My heart has grown this summer, more rapidly and palatably than ever before.
With the unapologetic temperature drops has arrived an entirely new version of myself, a woman I'm still getting to know. I'm in the final act of one huge identity crisis: a battle between my flesh and my spirit, my will and my mind. I am convinced I'm not alone, that there's something in the heart of every person in their mid-twenties that is entirely different from their early or late-twenties. Simply put, you become an adult, and it's nothing like you thought it would be. Your goals (still) aren't accomplished; in fact, they're changing completely. You stop wanting to go out on the weekends and wonder if you're turning into an introvert; reading introvert articles on the Internet makes you further convinced. You haven't raised a family, and yet you begin to parent your parents. You're working harder than you ever have with little to show for it. You don't care about being cool anymore; you realize you're a human being, not a fad.
Transition has become more comfortable than stability. It's all I know.

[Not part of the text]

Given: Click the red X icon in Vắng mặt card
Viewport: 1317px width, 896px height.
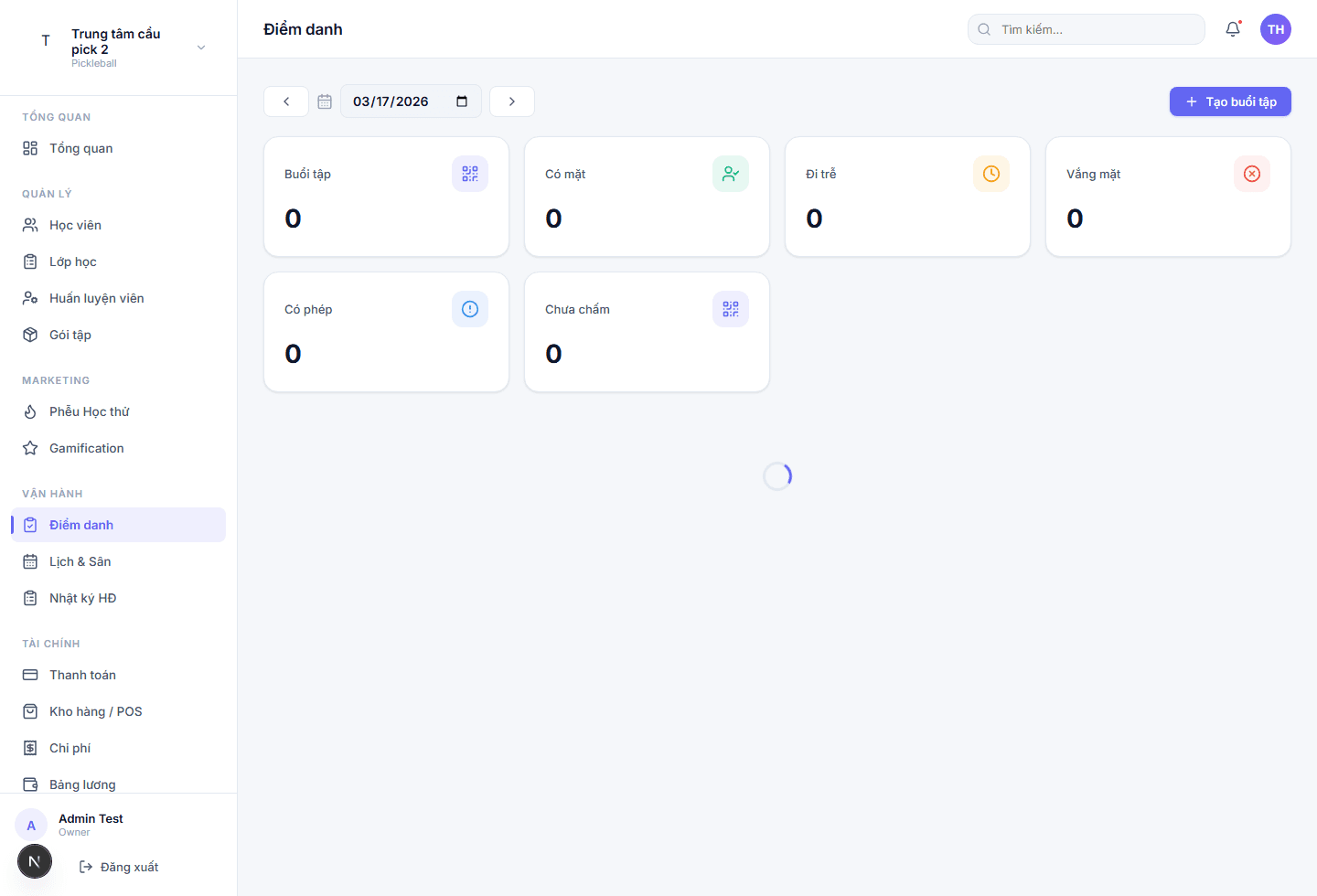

I'm 26, newly married, in the middle of a career change when I never really had a terribly thriving career to begin with. Ironically, my identity is less cemented in myself and my accomplishments than ever before; simultaneously, I'm more comfortable in my own skin. The other morning I found myself hurrying to the grocery store for eggs or something, workout clothes still on, no makeup, hair a mess, and I laughed to myself... I am certainly not trying to impress anyone anymore. Thank goodness.
My faith has been stretched and tested beyond recognition. In many ways, life is just beginning. Marriage has been quite the catalyst for this. Not because Nick completes me and my life is all of a sudden perfect -- but because the disappointment of my marriage not depositing shiny perfection down from heaven was so incredibly real, so undeniable, that I was catapulted into a weird depressing post-nuptial funk that has meant redefining everything. Namely, what I thought love was. Lots of accompanying sermons, lots of time with the Lord, lots of arguing with myself, lots of journaling, lots of tears. One moment running with the freedom of the Spirit, the next choosing myself. An excruciating tug-of-war dipping my soul in hell over and over. I guess I had to go through all of that to arrive where I am today, 'the process' or whatever, but truly, it really is so easy.
I will only live an amazing story when it's not about myself.
This is truth: Jesus paid it all. Everything was already nailed with Him to the cross. My sin, my guilt, my shame, my eternal punishment. He who lived a perfect life.
What kind of love is this? What is grace? I still do not understand.
I know now, beyond any shadow of a doubt, my life is for Him. I owe Him everything.